Pubdate: Wed, 05 Jun 2013
Source: East Bay Express (CA)
Column: Legalization Nation
Copyright: 2013 East Bay Express
Contact: http://posting.eastbayexpress.com/ebx/SubmitLetter/Page
Website: http://www.eastbayexpress.com/
Details: http://www.mapinc.org/media/1131
Author: David Downs

A MARIJUANA LAWMAKING RECAP

Unfortunately, Cannabis Regulations Went Down in Defeat, but 
Thankfully, So Did a Bill That Would Have Made It Illegal to Drive 
Days or Weeks After Getting Stoned.

California medical marijuana regulations failed in the state 
legislature last week, but advocacy groups helped advance a bill to 
better protect collectives, and helped defeat a bill that would have 
criminalized driving while sober.

All bills in the legislature had until Friday, May 31 to pass through 
their houses of origin, and the day brought a stinging defeat for San 
Francisco Assemblyman Tom Ammiano's AB 473, which would have begun 
the process of regulating the state's estimated $1.3 billion medical 
cannabis industry. Assembly Bill 473 would have placed the entire 
medical cannabis supply chain under the California Department of 
Alcoholic Beverage Control. The bill failed 35-37, with a handful of 
Democratic lawmakers from Southern and Central California voting no 
and effectively stalling the bill.

That's very frustrating considering these are the same regions crying 
out for one statewide solution to regulating medical cannabis, said 
Don Duncan, a leading medical marijuana advocate and lobbyist based 
in Los Angeles.

Even as California's cops and councilmembers call out in the press 
for tighter regulations on medical marijuana, lobbyists for 
California's police chiefs, district attorneys, and narcotic officers 
- - as well as the League of California Cities - opposed such 
regulations. Some Assemblymembers who voted for AB 473 in committee 
voted against it on the floor.

Duncan said Southern and Central California lawmakers don't want the 
success or failure of medical cannabis regulations hung around their 
necks. "We're having a problem with getting folks in Southern 
California to cast a ballot that could be seen as affirmative of 
medical cannabis or be seen as facilitating dispensaries," he said.

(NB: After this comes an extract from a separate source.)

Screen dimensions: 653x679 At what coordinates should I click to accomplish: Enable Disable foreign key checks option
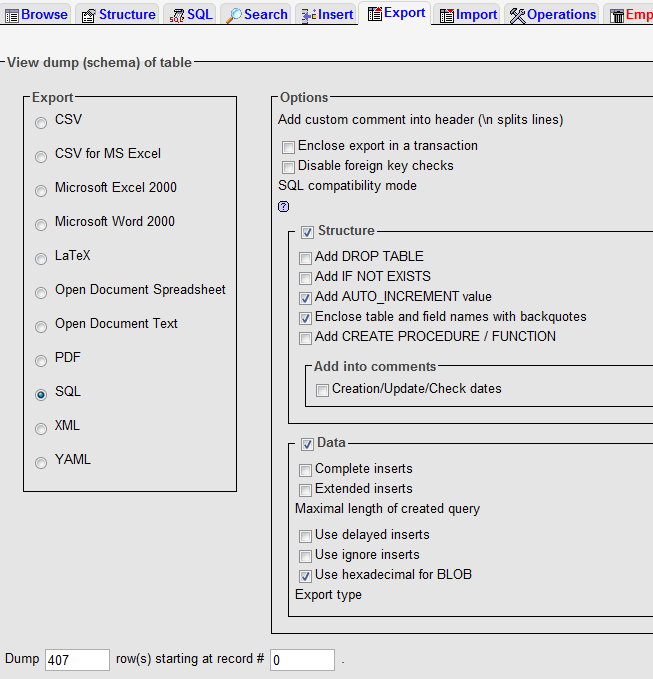coord(289,167)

The League of California Cities also succeeded in confusing 
lawmakers, said several advocates for cannabis regulations. "We think 
part of it is a misunderstanding of how AB 473 would affect cities' 
ability to control clinics and dispensaries," said Carlos Alcala, 
Ammiano's communications director.

The league lobbied for and received an amendment to AB 473 clarifying 
that cities could still ban dispensaries. But a spokesperson for the 
league told the Sacramento Bee that the league now wants to limit 
Californians' rights to obtain a physician's recommendation for 
cannabis. "Sometimes agreement is a moving target," Alcala noted.

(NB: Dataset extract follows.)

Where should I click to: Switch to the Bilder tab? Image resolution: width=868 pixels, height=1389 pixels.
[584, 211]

The cops were joined in opposition to AB 473 by far-left marijuana 
advocates who felt AB 473 didn't protect patients enough. Such groups 
want to force dispensaries on cities like Concord that have banned 
them. "The support for 473 amongst medical marijuana folks was 
somewhat lukewarm," said Duncan. "We could have swayed six of those 
votes with grassroots enthusiasm, but I didn't feel it on this bill. 
Our community is looking for some very different forms of regulations 
than what they're finding."

While it seems Californians generally agree that regulations are 
important, they disagree widely on the details, he said. "We're going 
to have to compromise," Duncan said.

Ammiano hopes to somehow resurrect AB 473 this session, Alcala said.

But there were some victories as well: Senate President Pro Tem 
Darrell Steinberg's SB 439 - which clarifies that collectives are 
legal - cleared the Senate; Senator Lou Correa's sober DUI bill SB 
289 - which would have made it a crime to drive for days or weeks 
after smoking pot - died a quick death; and a largely symbolic hemp 
bill SB 566 also cleared the Senate.

Steinberg's SB 439 "clarifies that a cooperative, collective or other 
business entity that operates within the Attorney General's 
'Guidelines for the Security and Non-Diversion of Marijuana Grown for 
Medical Use' will not be subject to prosecution for marijuana 
possession or commerce, as specified."

The bill seeks to address the problem of cops in medical 
marijuana-unfriendly counties who still arrest lawful medical pot 
growers and raid lawful collectives, and of police in places like Los 
Angeles County who still argue that all dispensary sales are illegal. 
SB 439 clarifies that sales as well as distribution systems like 
storefront dispensaries are lawful. The bill cleared the Senate on 
May 20, and is in the Assembly this summer.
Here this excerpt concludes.